__WHAT YOU NEED TO DO__
Search the records below for the word "address". Copy each line where it occurs.

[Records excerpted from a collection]
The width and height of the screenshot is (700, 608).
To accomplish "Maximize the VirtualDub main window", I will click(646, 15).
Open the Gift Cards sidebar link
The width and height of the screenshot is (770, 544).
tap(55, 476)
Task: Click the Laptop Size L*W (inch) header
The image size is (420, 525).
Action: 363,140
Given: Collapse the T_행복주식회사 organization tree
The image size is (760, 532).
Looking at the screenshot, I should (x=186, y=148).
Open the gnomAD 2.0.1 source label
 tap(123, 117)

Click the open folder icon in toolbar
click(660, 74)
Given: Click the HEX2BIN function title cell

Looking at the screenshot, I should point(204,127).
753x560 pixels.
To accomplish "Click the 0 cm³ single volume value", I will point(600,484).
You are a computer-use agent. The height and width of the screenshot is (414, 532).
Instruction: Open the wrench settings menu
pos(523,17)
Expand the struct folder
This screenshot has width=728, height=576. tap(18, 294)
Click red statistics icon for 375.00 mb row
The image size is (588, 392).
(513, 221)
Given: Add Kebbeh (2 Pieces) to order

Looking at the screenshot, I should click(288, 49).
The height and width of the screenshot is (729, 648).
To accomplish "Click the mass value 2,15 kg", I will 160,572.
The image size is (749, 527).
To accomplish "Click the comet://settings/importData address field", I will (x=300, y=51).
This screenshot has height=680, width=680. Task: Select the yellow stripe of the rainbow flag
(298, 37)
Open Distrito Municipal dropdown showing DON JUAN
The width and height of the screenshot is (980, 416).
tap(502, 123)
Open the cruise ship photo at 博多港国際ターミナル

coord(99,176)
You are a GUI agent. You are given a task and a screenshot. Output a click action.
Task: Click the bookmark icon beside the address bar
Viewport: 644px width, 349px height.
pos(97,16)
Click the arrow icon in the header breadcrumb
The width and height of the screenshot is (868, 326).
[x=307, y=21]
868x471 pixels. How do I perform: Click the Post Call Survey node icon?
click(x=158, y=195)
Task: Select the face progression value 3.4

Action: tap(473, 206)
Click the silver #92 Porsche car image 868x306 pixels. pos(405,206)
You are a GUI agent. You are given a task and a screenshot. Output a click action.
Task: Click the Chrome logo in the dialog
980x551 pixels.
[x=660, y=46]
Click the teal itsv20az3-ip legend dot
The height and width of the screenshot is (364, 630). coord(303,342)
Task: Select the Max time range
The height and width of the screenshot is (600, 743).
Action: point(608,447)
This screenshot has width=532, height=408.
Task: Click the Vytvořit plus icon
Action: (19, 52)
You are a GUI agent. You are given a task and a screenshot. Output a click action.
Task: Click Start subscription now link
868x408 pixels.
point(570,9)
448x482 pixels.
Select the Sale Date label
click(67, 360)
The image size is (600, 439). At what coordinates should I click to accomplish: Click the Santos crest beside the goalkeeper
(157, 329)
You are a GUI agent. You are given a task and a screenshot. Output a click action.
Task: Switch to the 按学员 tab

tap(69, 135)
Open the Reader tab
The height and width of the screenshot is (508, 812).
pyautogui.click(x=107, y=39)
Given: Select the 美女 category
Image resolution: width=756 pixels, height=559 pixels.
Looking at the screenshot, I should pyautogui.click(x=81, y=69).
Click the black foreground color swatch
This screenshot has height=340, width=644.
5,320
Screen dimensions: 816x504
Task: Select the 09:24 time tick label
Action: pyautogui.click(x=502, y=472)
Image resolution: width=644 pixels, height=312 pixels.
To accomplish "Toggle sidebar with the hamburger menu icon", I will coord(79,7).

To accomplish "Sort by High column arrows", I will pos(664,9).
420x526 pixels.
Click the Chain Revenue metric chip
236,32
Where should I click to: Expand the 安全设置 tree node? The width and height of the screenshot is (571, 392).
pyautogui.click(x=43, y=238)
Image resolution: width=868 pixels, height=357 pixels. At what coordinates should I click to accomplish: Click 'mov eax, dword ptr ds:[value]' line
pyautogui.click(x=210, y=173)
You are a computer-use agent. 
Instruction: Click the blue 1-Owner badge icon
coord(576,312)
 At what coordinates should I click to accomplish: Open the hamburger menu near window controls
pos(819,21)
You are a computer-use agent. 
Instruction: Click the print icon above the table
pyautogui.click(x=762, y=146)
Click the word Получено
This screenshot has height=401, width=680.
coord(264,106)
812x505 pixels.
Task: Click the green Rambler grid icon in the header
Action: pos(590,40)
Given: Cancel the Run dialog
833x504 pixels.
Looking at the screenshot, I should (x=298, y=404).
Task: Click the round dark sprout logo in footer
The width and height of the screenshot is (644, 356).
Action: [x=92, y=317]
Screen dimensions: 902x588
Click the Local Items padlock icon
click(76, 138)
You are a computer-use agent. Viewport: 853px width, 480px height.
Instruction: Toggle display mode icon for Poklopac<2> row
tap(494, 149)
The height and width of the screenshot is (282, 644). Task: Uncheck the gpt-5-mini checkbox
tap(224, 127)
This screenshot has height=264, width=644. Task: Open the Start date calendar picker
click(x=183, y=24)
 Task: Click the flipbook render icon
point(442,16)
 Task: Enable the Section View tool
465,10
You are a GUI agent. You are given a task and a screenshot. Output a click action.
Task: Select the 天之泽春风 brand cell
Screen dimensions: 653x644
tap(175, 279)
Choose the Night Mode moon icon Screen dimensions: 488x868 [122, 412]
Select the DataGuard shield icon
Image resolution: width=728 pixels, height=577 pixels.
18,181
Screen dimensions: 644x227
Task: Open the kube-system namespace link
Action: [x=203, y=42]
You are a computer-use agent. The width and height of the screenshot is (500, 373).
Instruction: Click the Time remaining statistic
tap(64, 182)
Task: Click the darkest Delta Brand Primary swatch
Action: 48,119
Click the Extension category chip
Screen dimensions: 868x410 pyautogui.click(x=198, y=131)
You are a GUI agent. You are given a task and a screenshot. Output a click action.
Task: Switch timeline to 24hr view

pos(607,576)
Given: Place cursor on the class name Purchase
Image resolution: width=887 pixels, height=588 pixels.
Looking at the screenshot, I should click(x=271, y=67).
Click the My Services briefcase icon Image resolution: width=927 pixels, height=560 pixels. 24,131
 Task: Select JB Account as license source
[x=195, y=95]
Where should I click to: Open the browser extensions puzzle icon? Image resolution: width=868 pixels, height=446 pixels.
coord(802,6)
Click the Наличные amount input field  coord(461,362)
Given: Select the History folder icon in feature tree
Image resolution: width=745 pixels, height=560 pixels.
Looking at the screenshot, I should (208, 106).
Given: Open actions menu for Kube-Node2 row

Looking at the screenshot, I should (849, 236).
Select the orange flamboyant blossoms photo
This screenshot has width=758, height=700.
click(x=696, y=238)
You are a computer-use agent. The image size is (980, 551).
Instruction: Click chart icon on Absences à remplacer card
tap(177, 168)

__RESULT FOR THIS TASK__
To accomplish "Click the comet://settings/importData address field", I will (x=300, y=51).
Task: Click the bookmark icon beside the address bar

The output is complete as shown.